A special emergency meeting was called yesterday at the UN Security Council to discuss Ben Gvir’s scandalous and abhorrent action, the result of which was a round condemnation from the fifteen member body (although no official action was taken). If you haven’t caught my sarcasm yet, maybe it is because the irony of this situation is a bit too much for me, even amidst our crazy world that eats anti-semitism for lunch, and even though we are talking about the United Nations, which is to be praised if they make it to 10:00 AM each day without finding an excuse to condemn Israel. 

Sarcasm aside, United States Deputy Ambassador Robert Wood told the United Nations Security Council on Thursday: “We oppose any and all unilateral actions that depart from the historic status quo, which are unacceptable.”

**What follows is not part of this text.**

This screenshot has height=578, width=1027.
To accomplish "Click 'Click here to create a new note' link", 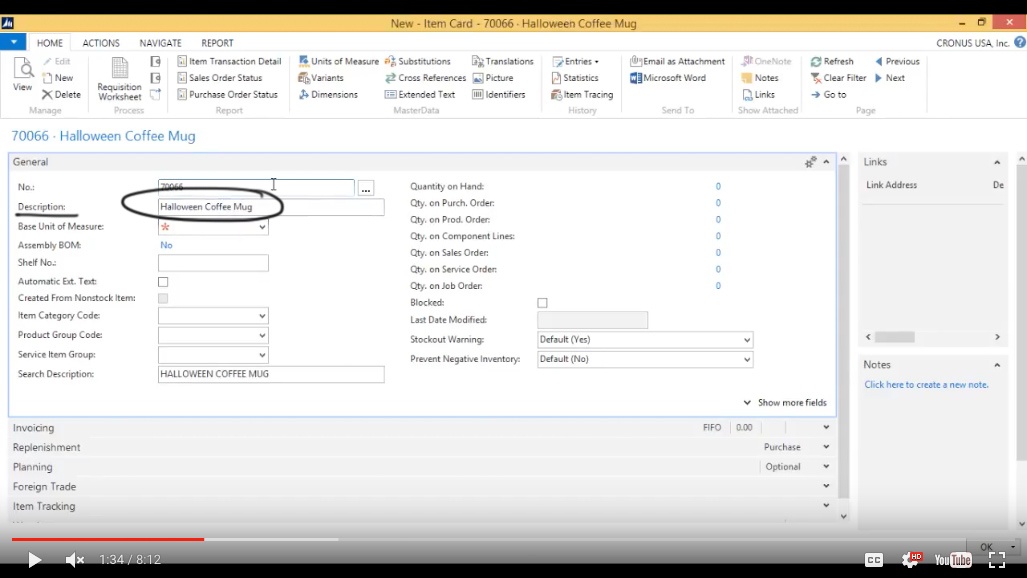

Arab nations, the United States, China, the UN and more (the list is too long to mention fully) are all concerned that Itamar Ben Gvir’s uneventful visit to the Temple Mount earlier this week is a violation of the status quo, and could endanger the Al Aqsa Mosque, claimed by Islam as their third holiest site, although some Arab scholars believe that the real Al Aqsa actually lies in Saudi Arabia. 

In light of Ben Gvir’s assumed violation of the current status quo, let’s review the facts. 

The status quo of the Temple Mount / Al Haram Al Sharif says that anyone can visit the site, but that only Muslims are allowed to worship there. Jews and Christians can visit, but not pray or engage in acts of worship. The reality however, is much more restricted. While millions of Muslims visit Al Aqsa every year, and have 24/7 access via all of the entrances to the area’s plaza, everyone else must only visit during limited hours and via one entrance after passing a rigorous security check. 

If anyone other than Muslims are deemed to have broken any rules of the site by the Waqf, they are often removed from the area, and many times arrested. This may include picking up a leaf or a rock, drinking from a public water fountain, or moving one’s lips in silent prayer. 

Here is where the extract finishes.